GOAL 1:
Put the records, from their first line through the line containing "[x=270, y=92]" (both included), into a Markdown table with the columns Row and Line. Give each line a row number and leave out blank lines.

SOURCE PASSAGE:
======

# .

# Bockstein homomorphism

In homological algebra, the **Bockstein homomorphism**, introduced by Bockstein (1942, 1943, 1958), is a connecting homomorphism associated with a short exact sequence

- 0 →
*P*→*Q*→*R*→ 0

of abelian groups, when they are introduced as coefficients into a chain complex *C*, and which appears in the homology groups as a homomorphism reducing degree by one,

- β:
*H*_{i}(*C*,*R*) →*H*_{i − 1}(*C*,*P*).

To be more precise, *C* should be a complex of free, or at least torsion-free, abelian groups, and the homology is of the complexes formed by tensor product with *C* (some flat module condition should enter). The construction of β is by the usual argument (snake lemma).

======

INPUT:
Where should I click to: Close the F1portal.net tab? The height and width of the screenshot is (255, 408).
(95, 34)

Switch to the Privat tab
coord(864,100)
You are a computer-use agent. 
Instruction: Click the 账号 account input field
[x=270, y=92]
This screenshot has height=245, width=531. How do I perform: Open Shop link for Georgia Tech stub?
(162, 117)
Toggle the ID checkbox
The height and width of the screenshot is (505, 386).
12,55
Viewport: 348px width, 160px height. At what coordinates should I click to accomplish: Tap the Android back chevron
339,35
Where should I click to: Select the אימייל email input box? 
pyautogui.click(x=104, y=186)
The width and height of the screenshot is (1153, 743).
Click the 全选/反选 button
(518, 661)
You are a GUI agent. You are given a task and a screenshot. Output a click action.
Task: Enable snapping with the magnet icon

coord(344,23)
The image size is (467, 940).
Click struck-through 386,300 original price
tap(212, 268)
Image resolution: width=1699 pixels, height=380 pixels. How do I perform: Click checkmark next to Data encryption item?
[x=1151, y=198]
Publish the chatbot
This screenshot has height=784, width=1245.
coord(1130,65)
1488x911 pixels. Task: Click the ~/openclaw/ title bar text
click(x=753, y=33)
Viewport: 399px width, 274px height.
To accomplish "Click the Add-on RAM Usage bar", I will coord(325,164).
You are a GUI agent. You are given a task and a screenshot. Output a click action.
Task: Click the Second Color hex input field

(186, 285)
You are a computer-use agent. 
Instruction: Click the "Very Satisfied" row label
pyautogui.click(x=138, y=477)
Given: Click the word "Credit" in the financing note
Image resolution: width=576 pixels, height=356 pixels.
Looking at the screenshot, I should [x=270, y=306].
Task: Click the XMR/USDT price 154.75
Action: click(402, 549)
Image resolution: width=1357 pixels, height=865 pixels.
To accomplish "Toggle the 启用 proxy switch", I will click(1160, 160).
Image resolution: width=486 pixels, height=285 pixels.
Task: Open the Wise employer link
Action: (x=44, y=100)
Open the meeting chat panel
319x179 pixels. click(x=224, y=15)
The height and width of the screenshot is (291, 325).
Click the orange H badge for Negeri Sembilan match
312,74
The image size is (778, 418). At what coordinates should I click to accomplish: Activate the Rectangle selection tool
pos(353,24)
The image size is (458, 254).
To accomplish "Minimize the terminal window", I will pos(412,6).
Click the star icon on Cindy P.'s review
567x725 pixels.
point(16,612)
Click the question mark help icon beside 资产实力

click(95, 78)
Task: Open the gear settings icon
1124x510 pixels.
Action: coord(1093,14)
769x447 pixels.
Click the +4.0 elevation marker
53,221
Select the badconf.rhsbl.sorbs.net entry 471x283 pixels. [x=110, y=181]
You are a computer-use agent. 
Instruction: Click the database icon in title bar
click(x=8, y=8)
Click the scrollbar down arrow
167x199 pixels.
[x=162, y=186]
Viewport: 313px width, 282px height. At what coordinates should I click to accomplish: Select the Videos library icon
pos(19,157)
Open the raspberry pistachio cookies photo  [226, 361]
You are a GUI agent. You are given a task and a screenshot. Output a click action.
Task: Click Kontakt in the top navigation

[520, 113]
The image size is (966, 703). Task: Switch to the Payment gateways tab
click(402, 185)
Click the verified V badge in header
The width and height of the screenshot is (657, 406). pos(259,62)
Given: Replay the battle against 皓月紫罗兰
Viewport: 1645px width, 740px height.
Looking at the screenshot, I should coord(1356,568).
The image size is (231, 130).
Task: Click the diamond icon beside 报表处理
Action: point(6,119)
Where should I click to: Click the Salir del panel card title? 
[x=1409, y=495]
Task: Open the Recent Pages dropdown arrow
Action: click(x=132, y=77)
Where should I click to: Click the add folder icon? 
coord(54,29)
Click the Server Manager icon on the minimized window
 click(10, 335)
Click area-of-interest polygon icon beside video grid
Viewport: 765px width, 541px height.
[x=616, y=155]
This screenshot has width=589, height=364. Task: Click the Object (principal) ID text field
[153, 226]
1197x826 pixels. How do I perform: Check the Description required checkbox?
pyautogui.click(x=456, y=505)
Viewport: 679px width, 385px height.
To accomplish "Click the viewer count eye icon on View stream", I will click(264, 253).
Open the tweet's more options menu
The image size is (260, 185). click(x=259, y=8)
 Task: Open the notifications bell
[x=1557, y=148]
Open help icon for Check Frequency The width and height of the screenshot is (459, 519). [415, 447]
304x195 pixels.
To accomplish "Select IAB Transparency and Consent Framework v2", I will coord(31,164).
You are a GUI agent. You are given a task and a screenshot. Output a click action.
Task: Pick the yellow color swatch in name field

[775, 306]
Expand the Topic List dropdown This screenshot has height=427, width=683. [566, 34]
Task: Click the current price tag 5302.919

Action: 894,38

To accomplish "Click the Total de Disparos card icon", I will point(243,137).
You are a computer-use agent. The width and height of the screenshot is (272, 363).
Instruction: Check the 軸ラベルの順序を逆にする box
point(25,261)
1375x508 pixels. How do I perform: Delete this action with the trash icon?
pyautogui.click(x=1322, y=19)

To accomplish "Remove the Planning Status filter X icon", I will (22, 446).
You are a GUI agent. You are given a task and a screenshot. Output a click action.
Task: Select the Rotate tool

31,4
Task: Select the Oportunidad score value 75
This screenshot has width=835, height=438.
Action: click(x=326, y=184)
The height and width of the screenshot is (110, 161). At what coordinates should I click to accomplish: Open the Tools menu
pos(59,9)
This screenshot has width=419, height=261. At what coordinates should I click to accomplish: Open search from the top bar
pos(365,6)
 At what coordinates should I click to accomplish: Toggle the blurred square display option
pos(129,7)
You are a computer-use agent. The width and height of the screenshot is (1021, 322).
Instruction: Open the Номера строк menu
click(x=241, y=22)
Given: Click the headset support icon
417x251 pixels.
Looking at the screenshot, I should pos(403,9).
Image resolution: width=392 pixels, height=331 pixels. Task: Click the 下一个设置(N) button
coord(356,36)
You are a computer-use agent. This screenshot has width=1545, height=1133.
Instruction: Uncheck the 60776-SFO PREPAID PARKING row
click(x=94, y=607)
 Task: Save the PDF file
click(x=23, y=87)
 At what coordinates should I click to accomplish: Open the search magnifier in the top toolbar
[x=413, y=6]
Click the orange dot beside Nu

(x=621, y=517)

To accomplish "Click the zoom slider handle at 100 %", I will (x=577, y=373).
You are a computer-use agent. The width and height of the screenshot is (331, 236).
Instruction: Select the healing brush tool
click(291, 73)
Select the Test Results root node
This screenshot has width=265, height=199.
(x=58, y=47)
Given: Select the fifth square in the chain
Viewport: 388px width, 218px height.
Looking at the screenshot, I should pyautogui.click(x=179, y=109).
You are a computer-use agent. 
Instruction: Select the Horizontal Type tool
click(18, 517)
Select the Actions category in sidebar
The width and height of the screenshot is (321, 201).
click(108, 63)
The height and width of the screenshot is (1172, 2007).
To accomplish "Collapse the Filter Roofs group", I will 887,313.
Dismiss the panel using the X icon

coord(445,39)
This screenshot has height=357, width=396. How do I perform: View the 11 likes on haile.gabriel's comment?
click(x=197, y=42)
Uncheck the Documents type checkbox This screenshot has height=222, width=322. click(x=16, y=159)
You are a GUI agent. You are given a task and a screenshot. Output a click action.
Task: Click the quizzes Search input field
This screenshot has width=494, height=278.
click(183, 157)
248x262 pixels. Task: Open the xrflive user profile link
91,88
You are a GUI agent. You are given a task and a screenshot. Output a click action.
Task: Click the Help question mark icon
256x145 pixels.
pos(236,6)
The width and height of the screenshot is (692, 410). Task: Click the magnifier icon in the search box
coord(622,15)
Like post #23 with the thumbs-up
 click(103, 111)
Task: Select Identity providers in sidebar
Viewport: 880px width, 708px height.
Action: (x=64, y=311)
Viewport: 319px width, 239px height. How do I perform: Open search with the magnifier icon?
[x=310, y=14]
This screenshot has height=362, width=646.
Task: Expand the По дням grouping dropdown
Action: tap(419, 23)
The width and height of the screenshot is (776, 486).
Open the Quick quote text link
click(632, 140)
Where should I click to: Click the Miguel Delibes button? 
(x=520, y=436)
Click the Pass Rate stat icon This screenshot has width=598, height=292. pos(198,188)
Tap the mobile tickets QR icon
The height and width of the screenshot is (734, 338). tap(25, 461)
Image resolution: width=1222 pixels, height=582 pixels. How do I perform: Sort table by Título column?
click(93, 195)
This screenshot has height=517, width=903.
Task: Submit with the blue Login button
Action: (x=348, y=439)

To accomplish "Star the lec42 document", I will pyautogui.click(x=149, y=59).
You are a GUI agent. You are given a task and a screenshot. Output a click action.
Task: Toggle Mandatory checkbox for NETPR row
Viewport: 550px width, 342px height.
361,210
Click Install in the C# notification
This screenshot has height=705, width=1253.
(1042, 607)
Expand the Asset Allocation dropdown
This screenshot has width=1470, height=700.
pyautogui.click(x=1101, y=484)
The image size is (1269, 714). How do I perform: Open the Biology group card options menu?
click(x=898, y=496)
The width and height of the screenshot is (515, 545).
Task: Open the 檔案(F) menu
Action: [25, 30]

======

GOAL 2:
In the Bockstein homomorphism text, rewrite the part that opens with the words "To be more precise, *C*" and closes with "argument (snake lemma).", switching "snake lemma" to "zig-zag lemma".

COMPLETE ANSWER 1:
| Row | Line |
|---|---|
| 1 | Where should I click to: Close the F1portal.net tab? The height and width of the screenshot is (255, 408). |
| 2 | (95, 34) |
| 3 | Switch to the Privat tab |
| 4 | coord(864,100) |
| 5 | You are a computer-use agent.  |
| 6 | Instruction: Click the 账号 account input field |
| 7 | [x=270, y=92] |

COMPLETE ANSWER 2:
To be more precise, *C* should be a complex of free, or at least torsion-free, abelian groups, and the homology is of the complexes formed by tensor product with *C* (some flat module condition should enter). The construction of β is by the usual argument (zig-zag lemma).